Element and text position data

******

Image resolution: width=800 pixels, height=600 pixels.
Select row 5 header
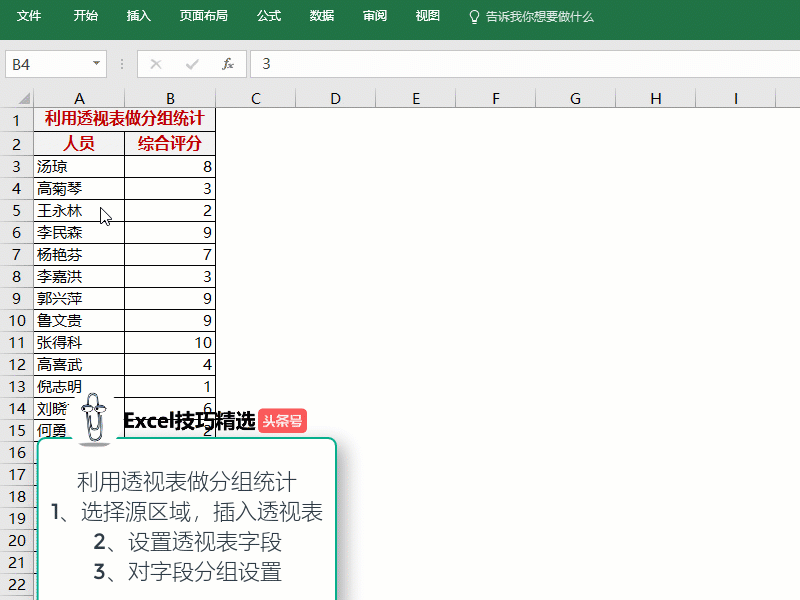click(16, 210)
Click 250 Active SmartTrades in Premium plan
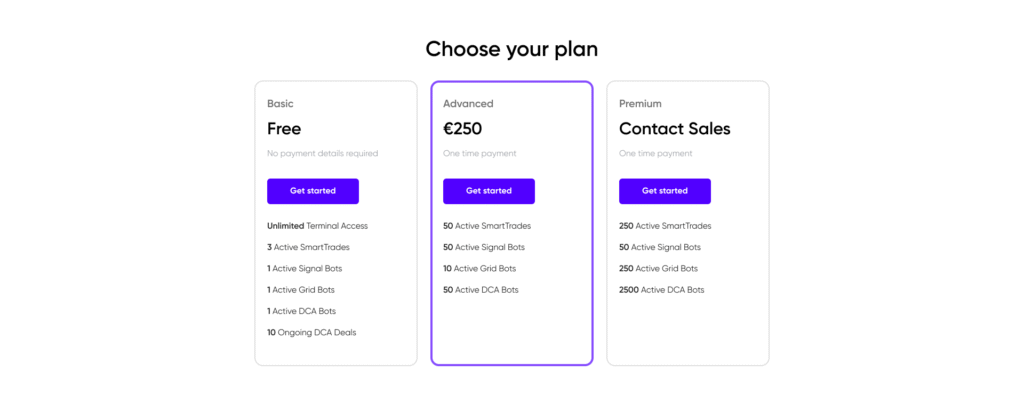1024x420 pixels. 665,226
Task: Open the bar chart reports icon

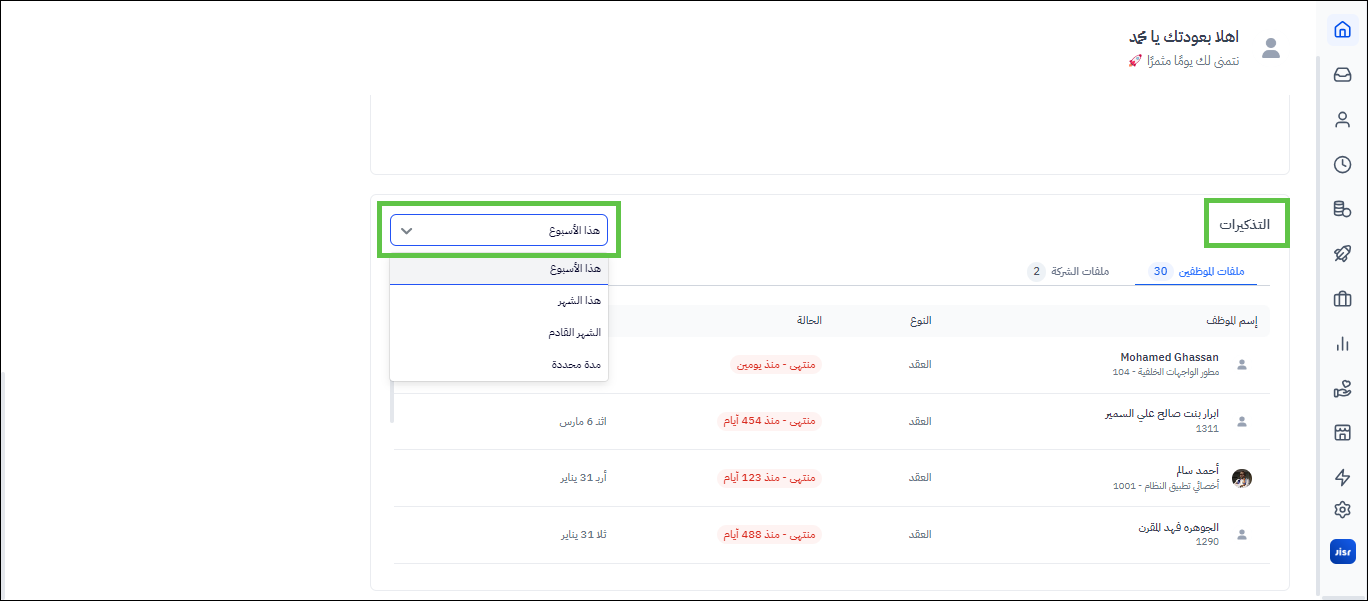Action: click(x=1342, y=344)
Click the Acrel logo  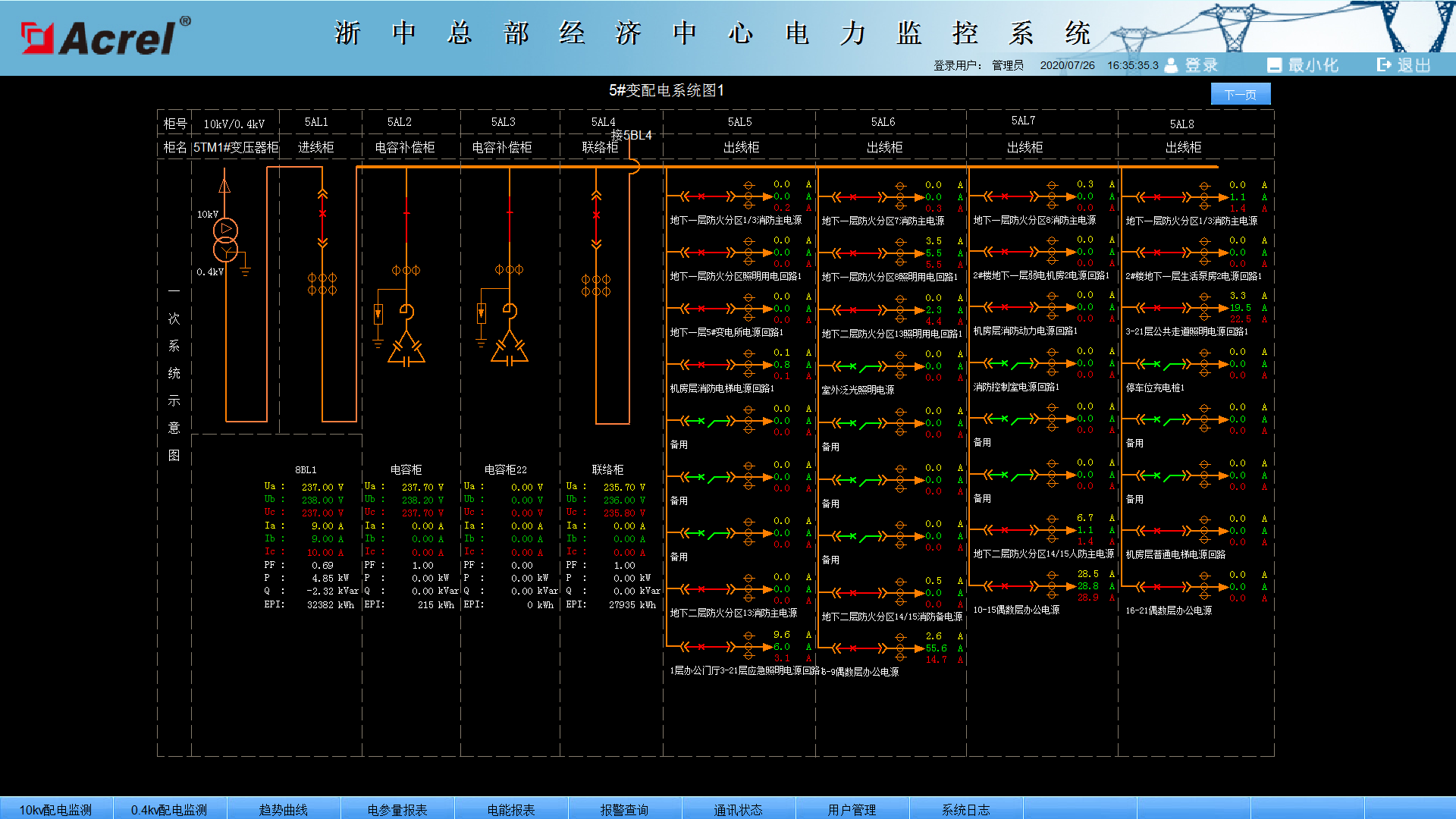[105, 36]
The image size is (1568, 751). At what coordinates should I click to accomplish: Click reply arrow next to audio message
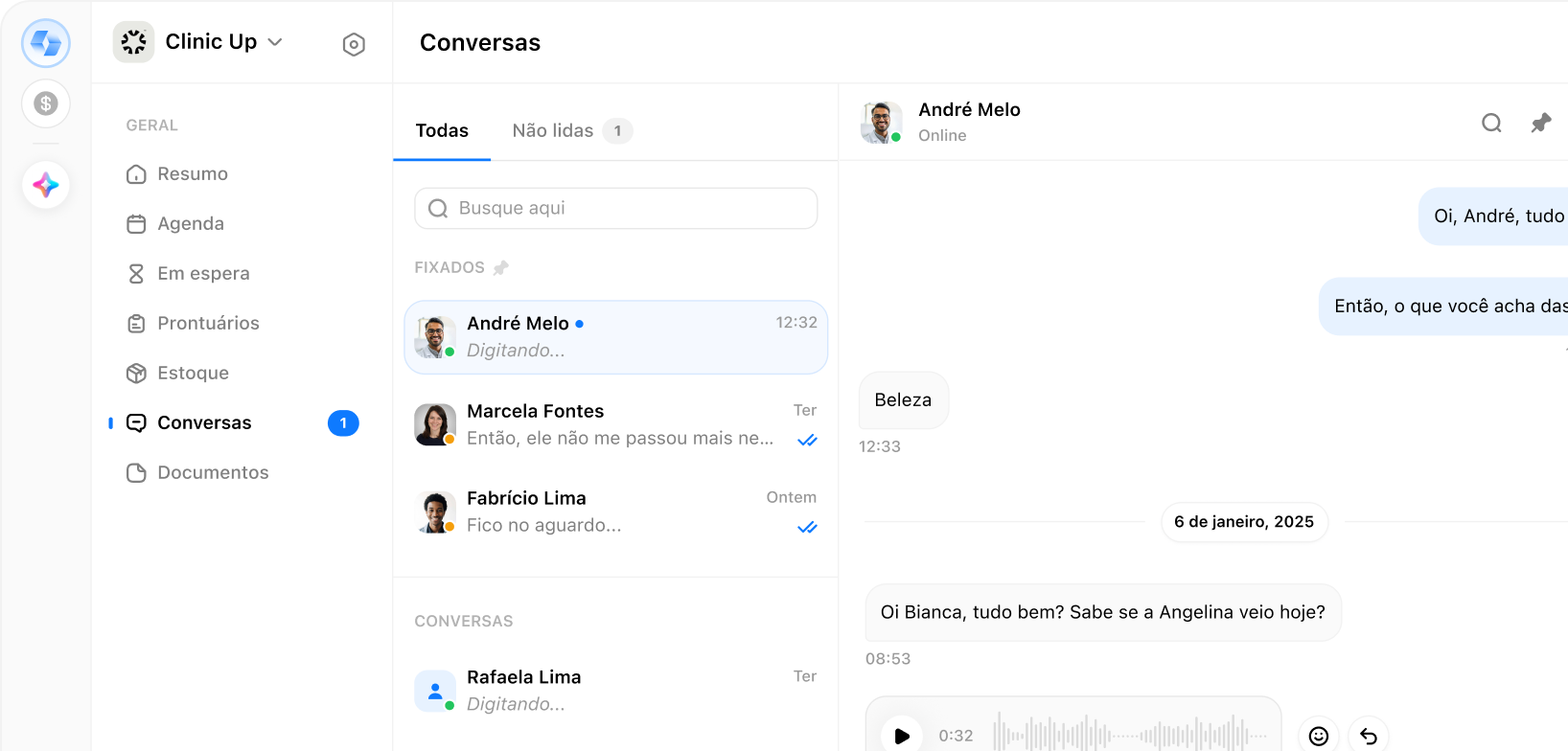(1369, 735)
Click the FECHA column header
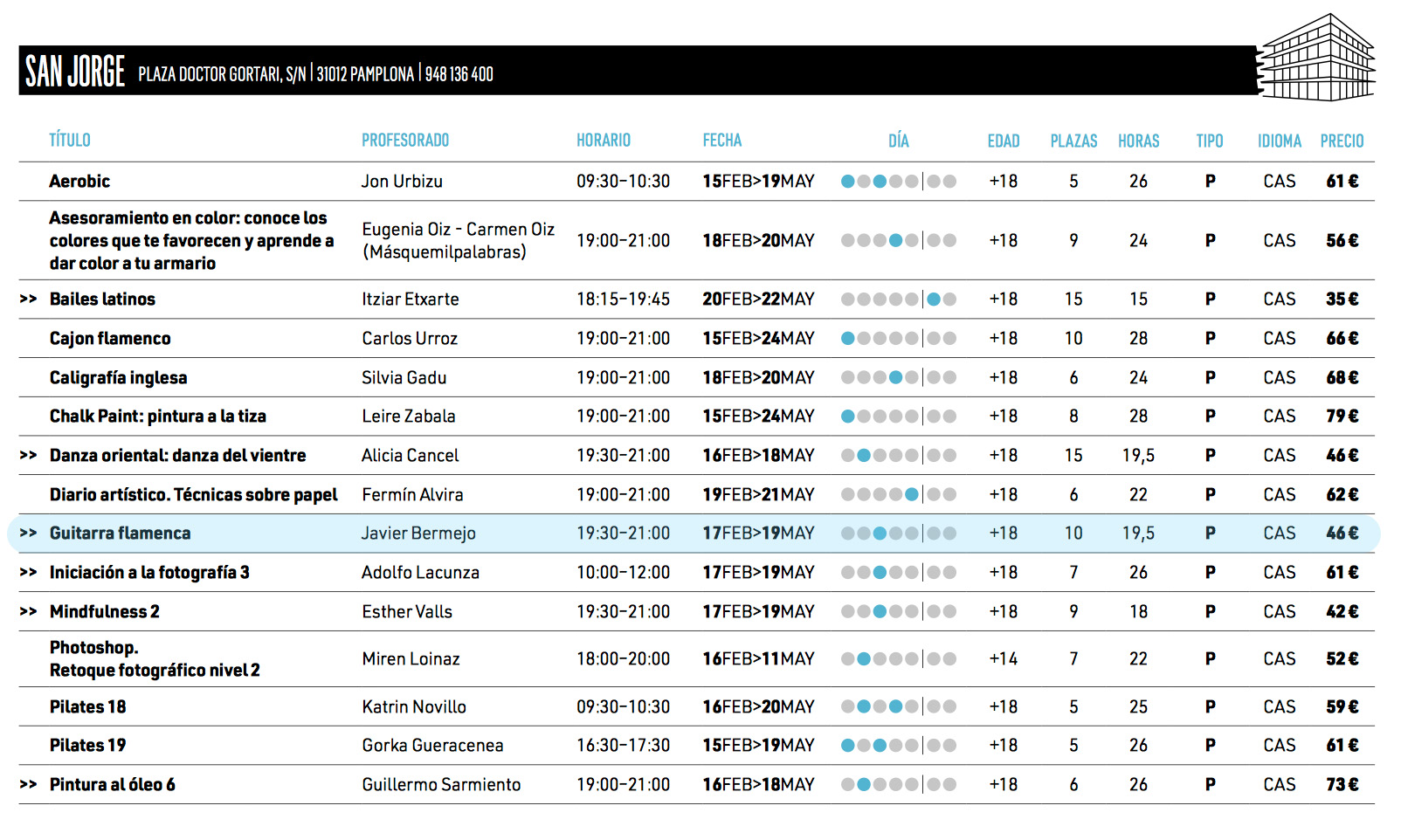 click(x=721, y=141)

******

> **AIM OF THE TASK**
Please count how many lines of the material above contain the string "header", treating uppercase and lowercase as different, and give only that number.

> **OUTPUT BELOW**
2